SearchAction — WebSite object, full runnable JSON-LD

{
  "@context": "https://schema.org",
  "@type": "WebSite",
  "name": "ExampleStore",
  "url": "https://examplestore.com",
  "potentialAction": {
    "@type": "SearchAction",
    "target": {
      "@type": "EntryPoint",
      "urlTemplate": "https://examplestore.com/search?q={search_term_string}"
    },
    "query-input": "required name=search_term_string"
  }
}

BuyAction + Offer on a product page

BuyAction — Product + Offer, full runnable JSON-LD

{
  "@context": "https://schema.org",
  "@type": "Product",
  "name": "Osprey Atmos 65 Backpack",
  "description": "Multi-day backpacking pack with anti-gravity suspension. Available in sizes XS–XL.",
  "sku": "OSP-ATMOS65-GRN-M",
  "gtin14": "00070159040031",
  "brand": {
    "@type": "Brand",
    "name": "Osprey"
  },
  "offers": {
    "@type": "Offer",
    "url": "https://examplestore.com/products/osprey-atmos-65",
    "priceCurrency": "USD",
    "price": "289.95",
    "availability": "https://schema.org/InStock",
    "seller": {
      "@type": "Organization",
      "name": "ExampleStore"
    },
    "potentialAction": {
      "@type": "BuyAction",
      "target": "https://examplestore.com/cart/add?id=osprey-atmos-65"
    }
  }
}

For deeper structured data coverage — including AggregateRating, hasMerchantReturnPolicy, shippingDetails, and GTIN — see the product data spoke. For the full agent-ready API that these action types point to, see the API spoke. Platform-specific schema implementation is covered in the Etsy, Shopify, WooCommerce, and BigCommerce spokes.

§8 · Crawler Behavior

Per-agent crawler behavior — what each bot actually does with your sitemap.

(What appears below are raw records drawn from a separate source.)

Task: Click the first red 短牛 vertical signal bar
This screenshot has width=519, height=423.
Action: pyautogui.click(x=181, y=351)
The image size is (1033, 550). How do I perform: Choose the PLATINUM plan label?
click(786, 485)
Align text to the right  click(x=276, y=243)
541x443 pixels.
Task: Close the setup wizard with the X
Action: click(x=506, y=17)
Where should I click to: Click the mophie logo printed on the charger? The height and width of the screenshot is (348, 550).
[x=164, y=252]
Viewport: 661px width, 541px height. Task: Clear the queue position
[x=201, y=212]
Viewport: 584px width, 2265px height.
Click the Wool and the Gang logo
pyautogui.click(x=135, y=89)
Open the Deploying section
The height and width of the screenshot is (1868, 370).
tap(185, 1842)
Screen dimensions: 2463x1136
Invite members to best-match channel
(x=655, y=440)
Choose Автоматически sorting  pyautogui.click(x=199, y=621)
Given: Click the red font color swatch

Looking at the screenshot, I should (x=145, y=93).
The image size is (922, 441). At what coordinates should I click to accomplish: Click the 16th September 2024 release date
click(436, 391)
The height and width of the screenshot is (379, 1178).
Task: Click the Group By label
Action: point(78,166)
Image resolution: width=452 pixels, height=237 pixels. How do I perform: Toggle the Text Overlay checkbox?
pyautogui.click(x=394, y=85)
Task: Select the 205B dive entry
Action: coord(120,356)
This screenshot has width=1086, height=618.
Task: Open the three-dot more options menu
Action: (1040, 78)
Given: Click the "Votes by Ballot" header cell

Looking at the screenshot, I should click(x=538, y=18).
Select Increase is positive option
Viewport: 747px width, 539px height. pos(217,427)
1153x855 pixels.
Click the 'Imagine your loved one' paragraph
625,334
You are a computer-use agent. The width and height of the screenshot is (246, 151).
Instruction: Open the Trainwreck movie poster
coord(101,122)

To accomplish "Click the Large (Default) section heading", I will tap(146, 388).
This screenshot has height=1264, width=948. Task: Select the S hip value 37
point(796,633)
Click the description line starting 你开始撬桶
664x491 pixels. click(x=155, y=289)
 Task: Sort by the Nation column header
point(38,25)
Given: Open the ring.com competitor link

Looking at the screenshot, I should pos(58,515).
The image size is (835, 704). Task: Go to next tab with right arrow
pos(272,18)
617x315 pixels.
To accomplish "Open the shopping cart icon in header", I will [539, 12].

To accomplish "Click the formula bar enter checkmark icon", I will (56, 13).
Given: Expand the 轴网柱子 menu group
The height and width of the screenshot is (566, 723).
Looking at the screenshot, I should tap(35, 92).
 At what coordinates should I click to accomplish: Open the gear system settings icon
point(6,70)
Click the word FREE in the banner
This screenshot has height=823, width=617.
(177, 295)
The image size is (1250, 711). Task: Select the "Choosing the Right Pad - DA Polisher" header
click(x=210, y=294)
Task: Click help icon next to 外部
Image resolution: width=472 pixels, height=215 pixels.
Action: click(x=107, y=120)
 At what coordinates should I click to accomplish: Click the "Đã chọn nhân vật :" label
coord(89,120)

Based on vendor documentation and observed log data. Treat specific crawl frequencies as directional, not guaranteed — OpenAI, Anthropic, and Perplexity have not published formal documentation about how their crawlers consume sitemaps. (Re-verify before launch — all log study findings are based on third-party analysis and may not reflect current behavior.)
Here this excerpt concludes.